It was too late for there to be parades and fetes for the returning soldiers. It was 1920, and people were tired. They didn’t want to care. They didn’t even want to know.

The train trembled to a stop. "There, now."  Katherine stood alert, a smile hovering, ready to form.

"He'll be all right, won’t he?" Alice hadn't realized she'd spoken aloud till Katherine gave her a quick, quelling glance. She blushed in shame. 

The door swung open, and a man in an Army uniform stepped out. He was thin to the point of gauntness and his eyes were luminous in his drawn face.

There was a moment of silence, barely a second, but Alice knew one of them should have stepped forward. It was a second too late, a second that spoke of awkwardness, of hesitation, of terror.

"George."  Katherine moved quickly to embrace her son, her arms not quite touching him.  George's arms closed around her, also not touching, a matter of form.

"Mother."

Alice watched them and knew it was her turn to speak.

"Hello, George."

His eyes traveled to her, resting on her briefly.
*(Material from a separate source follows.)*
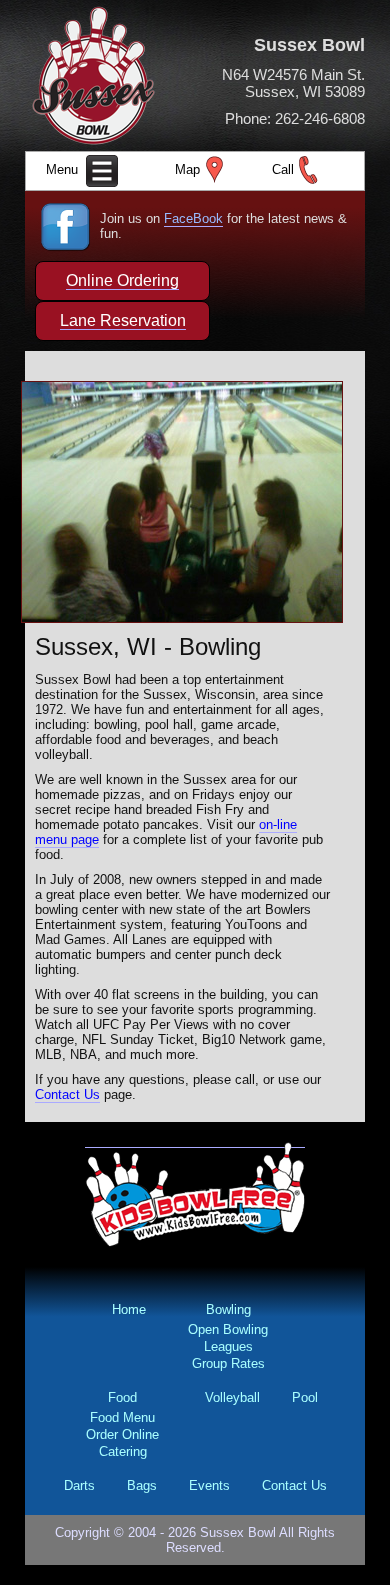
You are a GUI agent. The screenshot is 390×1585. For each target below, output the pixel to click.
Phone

He looked mildly surprised. "Alice." He nodded once and burdened by her mother-in-law's expectation, Alice darted to George's side and stood on her tiptoes to kiss his cheek. He hesitated before bending down to pat her on the shoulder, methodically, as if she were a dog.
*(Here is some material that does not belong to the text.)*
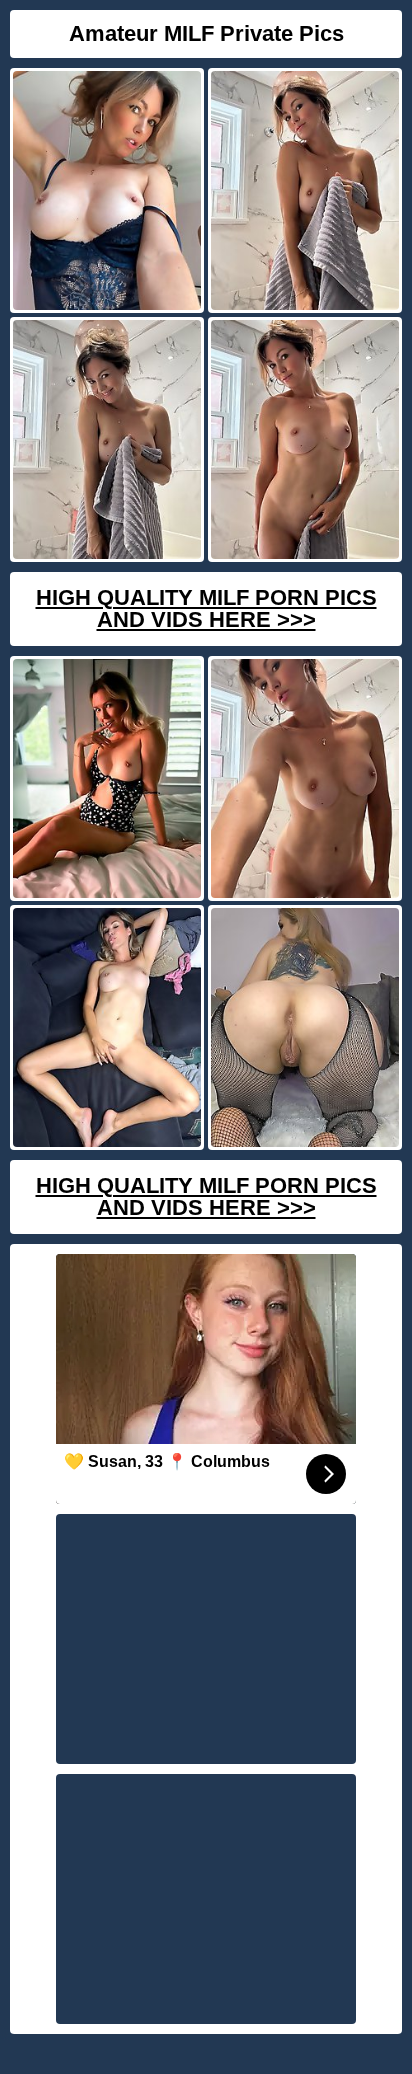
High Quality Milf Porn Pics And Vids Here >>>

"I've brought the car," Katherine said. "Drove myself, would you believe.” She let out a high, brittle laugh that seemed to echo down the empty platform. “Petrol is impossible to obtain still, of course you know that..."

"Of course." George fell into step with his mother, Alice trailing behind.

There was another awkward moment when they reached the car, for naturally George would be expected to drive, and yet he did not. They stood by the door, silent, suspended, and then with an ironic little bow he stepped aside for his mother to take the wheel, and opened the door for Alice to sit in the back.

All the way home he averted his face, gazing out at the neat hedgerows and chocolate-box cottages with a look of cold indifference. Alice watched his face covertly and with a growing sense of fear.

The man she'd married was a stranger, she'd no doubt about that. She’d expected that. She’d cultivated it.

One night, when they didn’t know whether he was dead or captured, when she’d still kept hold of that bit of herself that hadn’t been absorbed by the War, by the blood and dirt, and the thought of the blood and dirt, she’d indulged in a frenzy of worry and terror.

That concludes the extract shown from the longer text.